# What type of tye knot is used in the CF?



## Blow (23 Dec 2007)

Do you guys use a:

Windsor Knot
Half-Windsor Knot
or the plain old boring "Four in Hand Knot"

For those who don't know the Windsor has multiple complicated steps and the Four in hand is the "Toss over narrow, wrap around, up through middle, through loop... done." knot.


Are you required to tie your tie with one or the other? or just whatever you are able to do?


----------



## ModlrMike (23 Dec 2007)

Windsor.



			
				Blow said:
			
		

> Are you required to tie your tie with one or the other? or just whatever you are able to do?

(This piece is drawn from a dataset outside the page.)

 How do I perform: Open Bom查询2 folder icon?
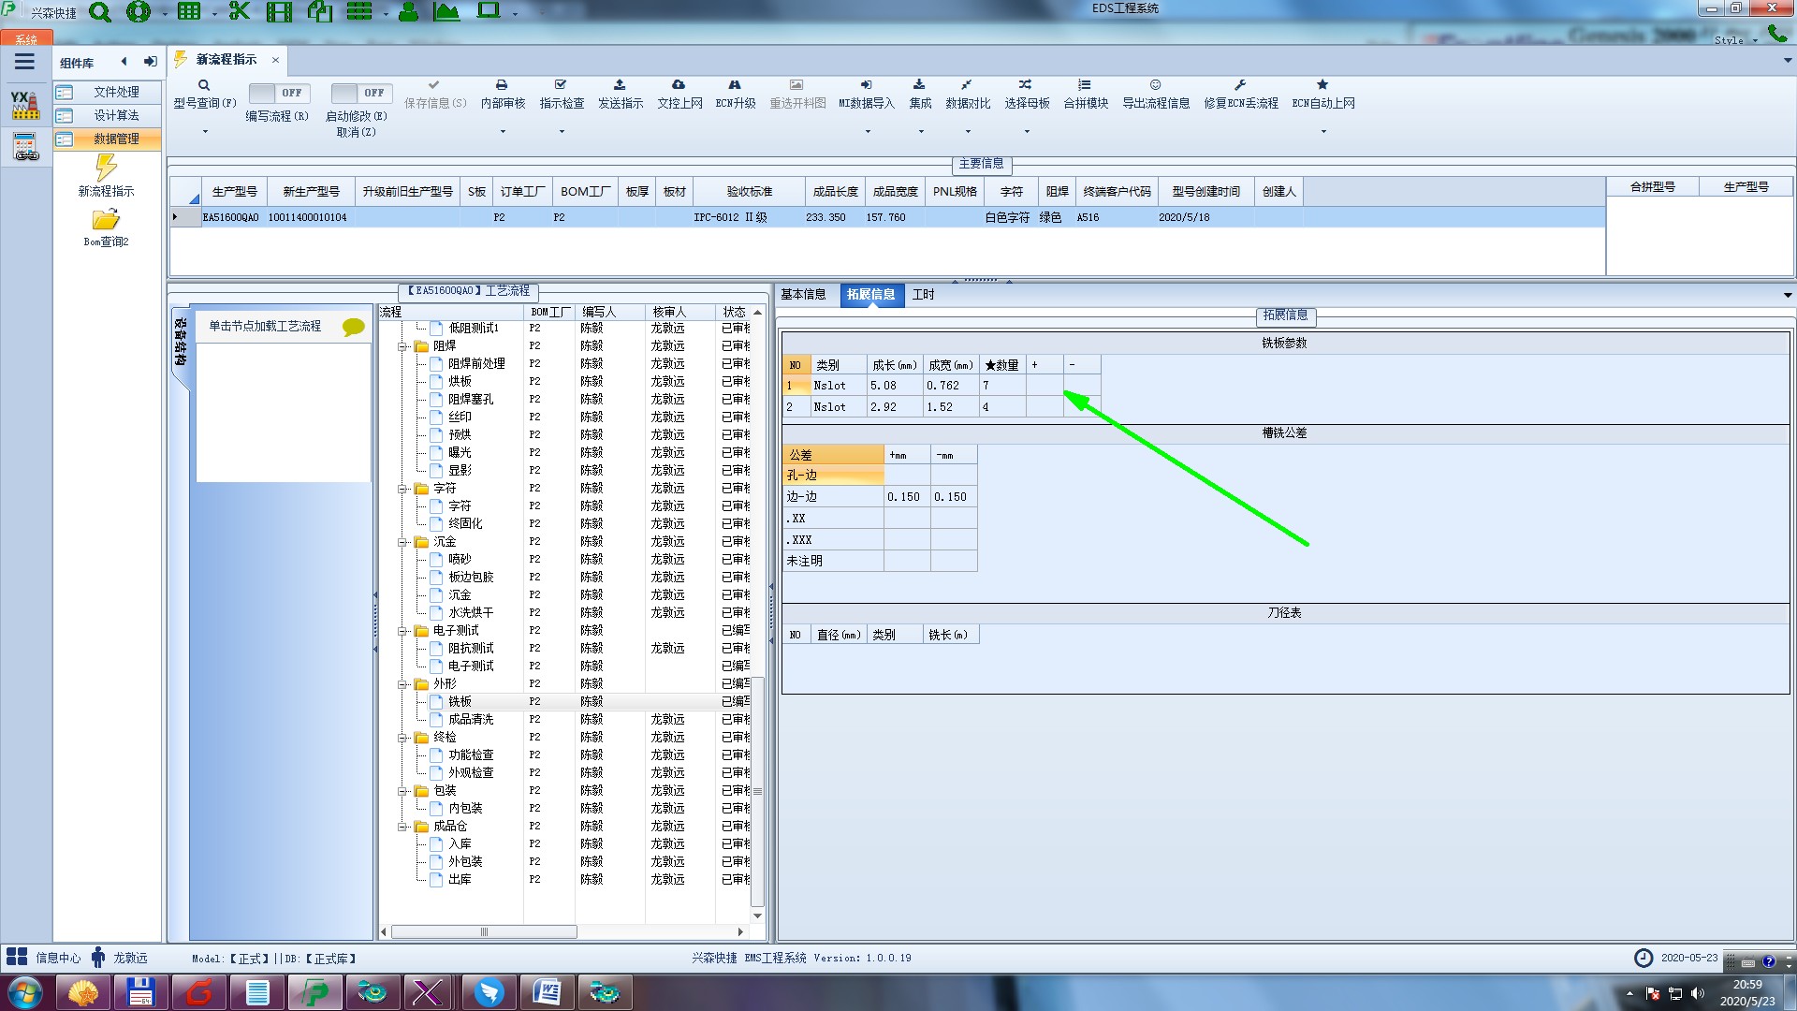(x=106, y=220)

They're called Dress Instructions for a reason.


----------



## Blow (23 Dec 2007)

Thank you ModlrMike. We are not forced to use a Windsor i don't see my officers using them (might not know how to tie em...) but i that's the knot i always use.. wanted to know if the CF used it as a standard knot.


Thank you!
AC Blow


----------



## axeman (23 Dec 2007)

try howtotieatie.com  it shows you how to do it


----------



## JBoyd (23 Dec 2007)

axeman said:
			
		

> try howtotieatie.com  it shows you how to do it



I go there and it looks like a search domain, doesn't show me anything  ???


----------



## Blow (23 Dec 2007)

I know how to tie them... i just said i ONLY use windsor knots!

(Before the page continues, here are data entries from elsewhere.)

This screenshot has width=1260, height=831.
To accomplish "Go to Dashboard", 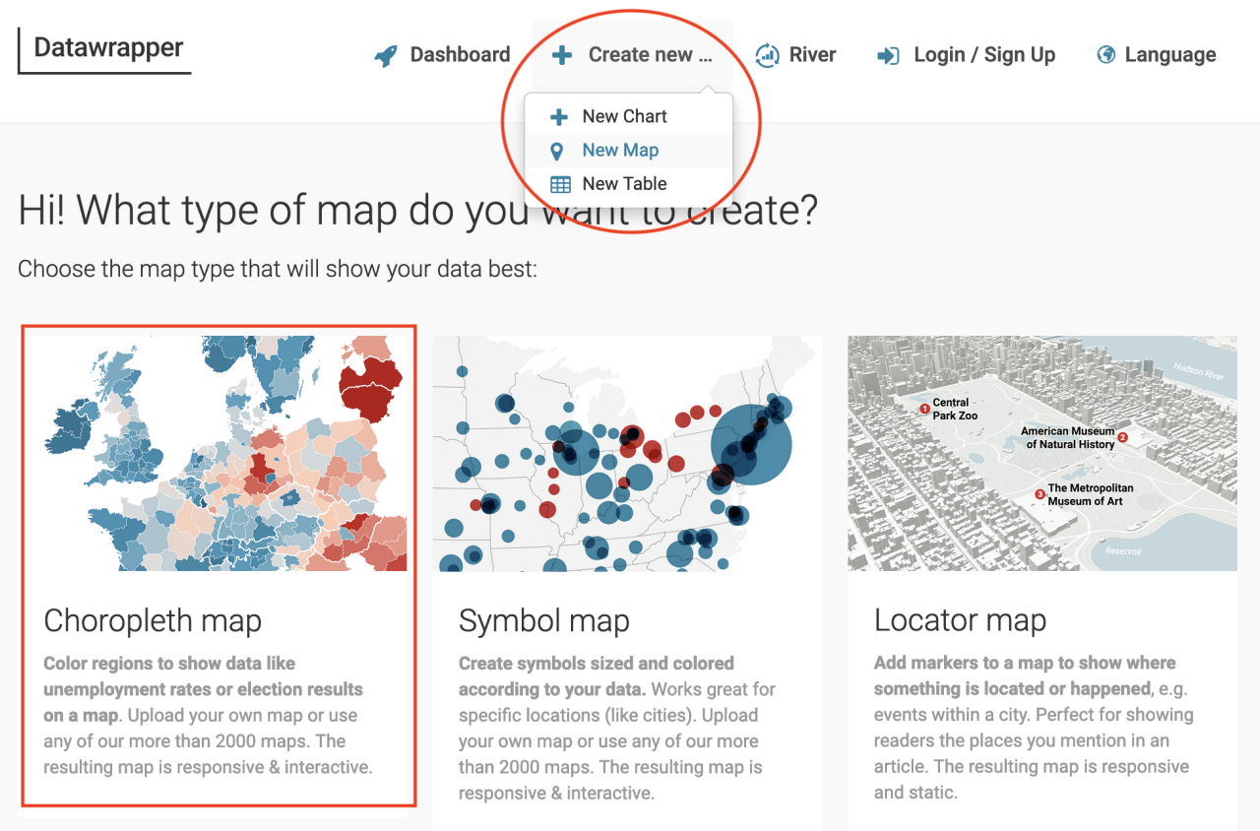I will click(x=460, y=55).
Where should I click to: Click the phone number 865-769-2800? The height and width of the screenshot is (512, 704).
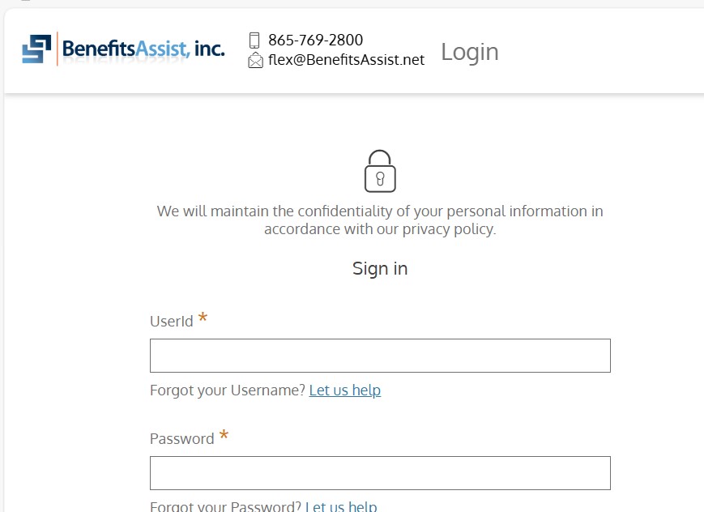316,40
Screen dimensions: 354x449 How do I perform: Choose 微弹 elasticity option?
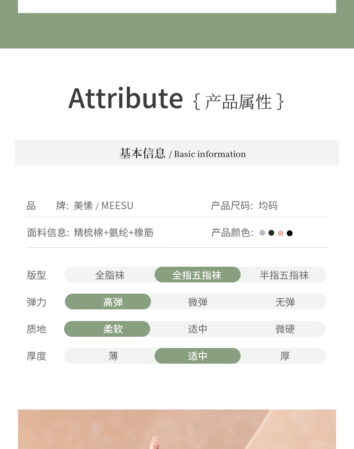tap(198, 302)
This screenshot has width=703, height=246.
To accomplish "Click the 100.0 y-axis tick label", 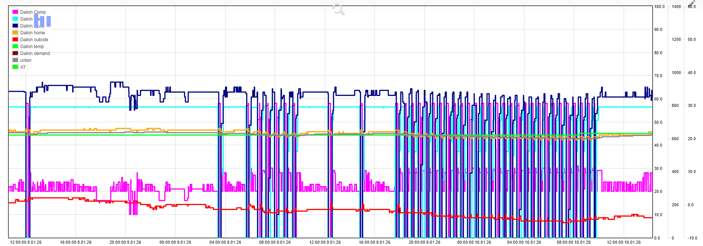I will click(x=659, y=7).
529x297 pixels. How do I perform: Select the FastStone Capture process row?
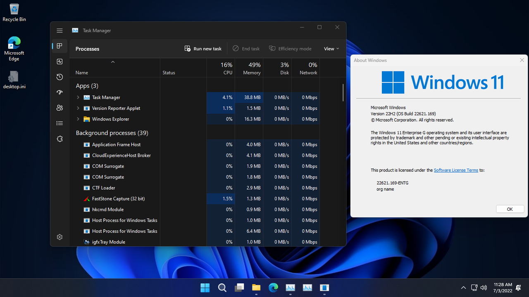(x=118, y=198)
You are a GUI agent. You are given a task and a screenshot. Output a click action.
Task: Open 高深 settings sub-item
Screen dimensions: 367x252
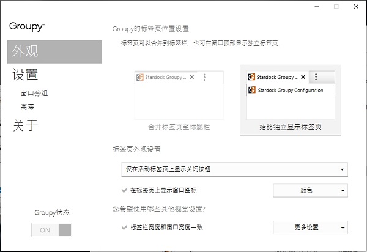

I just wanted to know if you guys were required to use them.


----------



## Big Foot (23 Dec 2007)

> 17. Necktie. The necktie shall be knotted neatly
> using either a windsor or four-in-hand knot, (see
> Figure 2-2-5) and shall be kept tight. Conservative
> tie-pins or clips may be worn. See Chapter 6,
> ...


Direct from the CF Dress Manual, 2-2-9.


----------



## Blow (23 Dec 2007)

Thank you immensely Big foot for the QUOTE of the manual.. that is EXACTLY what i wanted. Thank you... my regards

AC Blow


----------



## Big Foot (23 Dec 2007)

Not a problem.


----------



## Franko (23 Dec 2007)

30 second search comes up with this:

http://forums.army.ca/forums/threads/35280.0.html

*The Army.ca Staff*


----------



## TN2IC (23 Dec 2007)

Blow said:
			
		

> Do you guys use a:
> 
> Windsor Knot
> Half-Windsor Knot
> or the plain old boring "Four in Hand Knot"



Neither.... clip on.  ;D


----------



## Fishbone Jones (23 Dec 2007)

The info has been given and we've done this before. Please try searching before posting a question. 

Thx.
Locked.

Milnet.ca Staff


----------